En tant qu’investisseurs dans cette tendance, il nous appartient d’investir les capitaux de nos clients de manière responsable dans les entreprises directement impliquées dans le changement structurel du système énergétique mondial au cours des 30 prochaines années.

Le livre souligne véritablement certains des messages que nous adressons à nos clients. Voici six des plus importants:

  1. Cette mutation du système énergétique représente une phase d’investissement qui s’étend sur plusieurs décennies: elle n’est pas cyclique, elle est structurelle.
  2. Cette phase d’investissement vient à peine de débuter et doit s’accélérer par rapport aux niveaux actuels pour atteindre un niveau proche de zéro émission nette d’ici 2050.
  3. Le volume d’investissement (estimé à près de 100 000 milliards de dollars entre 2020 et 2050) est considérable, tant par rapport aux cycles d’investissement énergétique précédents que par rapport à d’autres secteurs.
  4. De plus en plus favorables, les politiques publiques joueront un rôle déterminant pour encourager les investissements, promouvoir le désengagement des secteurs à fortes émissions et faire chuter le coût des principales technologies émergentes.
  5. Les coûts des principales technologies au sein de la chaîne de valeur de la transition énergétique ont déjà atteint un niveau qui leur permet d’entrer en concurrence directe avec les combustibles fossiles. Ces coûts vont continuer à baisser en valeur relative.
  6. Les consommateurs, tant professionnels que privés, s’orientent de plus en plus vers ces produits finaux, qu’il s’agisse de Microsoft qui ne s’approvisionne qu’en électricité produite à partir d’énergies renouvelables ou de consommateurs qui optent pour des véhicules électriques. Cette tendance ne fera que s’accélérer dans les prochaines années.

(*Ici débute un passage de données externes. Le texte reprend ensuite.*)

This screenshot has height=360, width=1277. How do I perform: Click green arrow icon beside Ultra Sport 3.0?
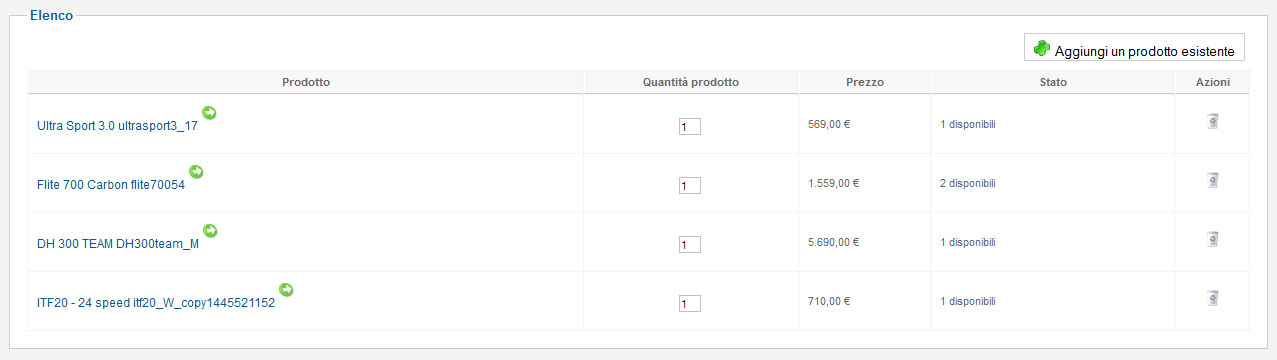pyautogui.click(x=209, y=113)
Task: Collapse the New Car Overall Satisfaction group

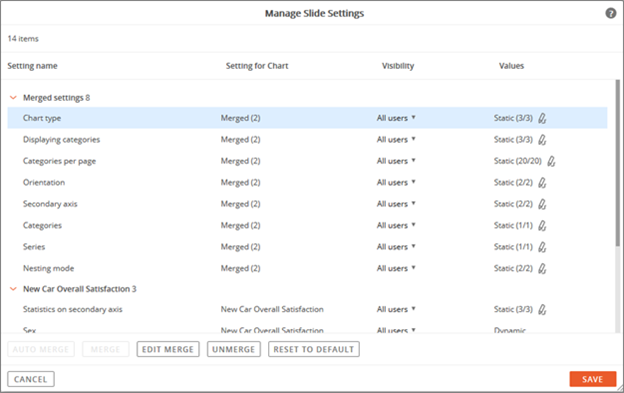Action: [x=13, y=289]
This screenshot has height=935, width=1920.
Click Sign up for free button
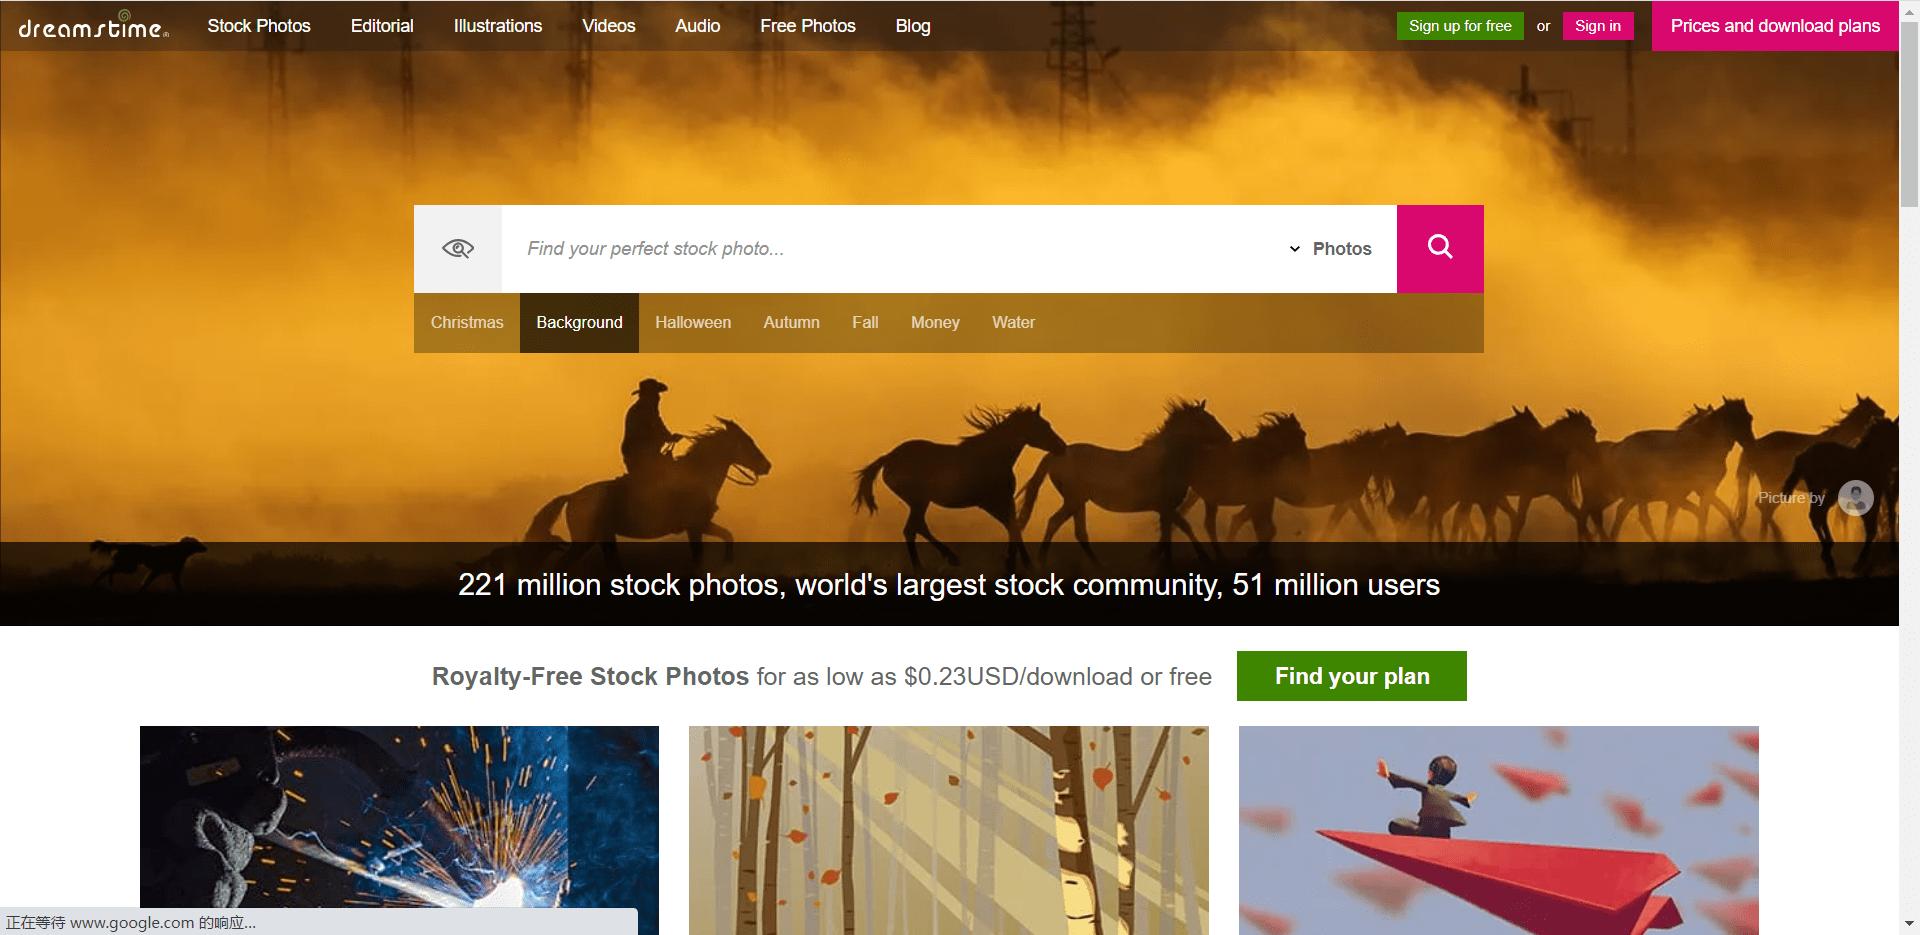(1460, 26)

Bien avant de se pencher sur le changement climatique et d’écrire ce livre, Bill Gates avait déjà énoncé les éléments susceptibles de résoudre ce problème apparemment insoluble. Et ses propos trouvent un écho auprès des investisseurs.

En 1996, il écrivait: «Nous surestimons toujours le changement qui se produira dans les deux prochaines années et sous-estimons celui qui se produira dans les 10 prochaines années. Ne vous laissez pas bercer par l’inaction.»